Tous ces hommes ont un point commun : ils n’ont jamais coopéré avec les enquêteurs pour protéger le milliardaire républicain, a rappelé l’élu démocrate Adam Schiff, président de la commission du Renseignement de la Chambre des représentants.  

« Pendant l’enquête Mueller, l’avocat de Trump a évoqué l’idée d’une grâce avec Manafort.

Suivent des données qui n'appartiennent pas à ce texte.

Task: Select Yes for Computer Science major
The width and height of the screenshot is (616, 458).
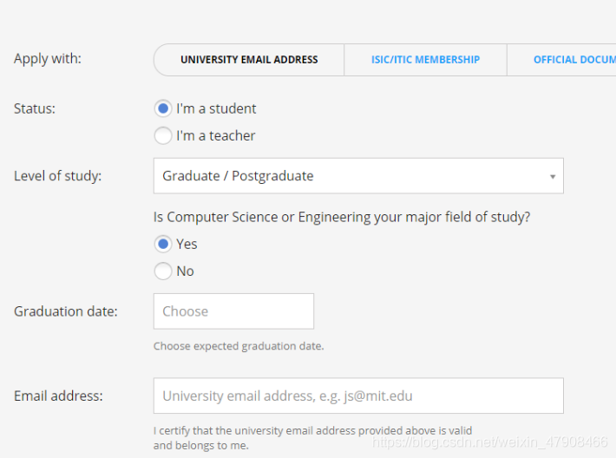Action: (x=163, y=244)
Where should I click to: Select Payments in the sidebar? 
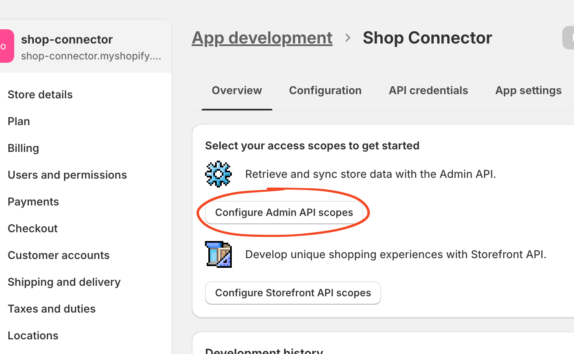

Manafort a arrêté de coopérer avec les procureurs, il a menti, il a été condamné et Trump l’a félicité pour ne pas avoir “mouchardé” », a-t-il rappelé dans un tweet. « La grâce de Trump est l’aboutissement de ce complot ».

« Chef mafieux »

Deux autres de ses proches, son ancien homme à tout faire Michael Cohen et son ex-directeur adjoint de campagne, Rick Gates, qui ont tous deux collaboré avec la justice, n’ont pas été graciés par le président qui doit quitter la Maison-Blanche le 20 janvier.

Robert Mueller, qui n’a pas trouvé de preuve de coopération criminelle entre la Russie et l’équipe de campagne du milliardaire, s’est abstenu de tout commentaire sur ces mesures de grâce.

Mais son principal enquêteur, Andrew Weissmann, a exprimé son indignation jeudi sur NBC.  

« Les grâces accordées par ce président, c’est ce à quoi on pourrait s’attendre si on accordait le pouvoir d’accorder des grâces à un chef mafieux », a-t-il dit.

Le président américain a toujours qualifié de « fausses informations » les conclusions de ses propres services de renseignement, qui affirment que Moscou a mené une campagne d’intrusions informatiques et de manipulation des réseaux sociaux pour favoriser l’élection de Donald Trump en 2016 et discréditer Hillary Clinton.

Alors qu’il termine son mandat avec un bilan mitigé et un horizon judiciaire incertain – il est notamment visé par deux enquêtes pour fraudes fiscales dans l’État de New York –, Donald Trump pourrait se croire protégé dans l’enquête russe dont les protagonistes sont désormais graciés.

Mais, a prévenu M. Weissmann, ils ne sont graciés que de crimes passés et ils pourraient de nouveau être entendus, par d’autres juges.  

« On ne peut pas être gracié de futurs crimes et tous ces gens, Roger Stone, Paul Manafort, Michael Flynn, ils ont des preuves dans leur tête », a-t-il noté, soulignant qu’ils pourraient de nouveau être appelés à témoigner.

En outre, a noté Timothy Snyder, professeur de droit de l’université de Yale, la grâce présidentielle est une arme à double tranchant, car elle implique que les personnes qui en bénéficient étaient bien coupables.

La Cour suprême des États-Unis a en effet conclu dans un jugement de 1915 qu’une grâce présidentielle comportait une « imputation de culpabilité » et qu’une acceptation de grâce constituait une « confession ».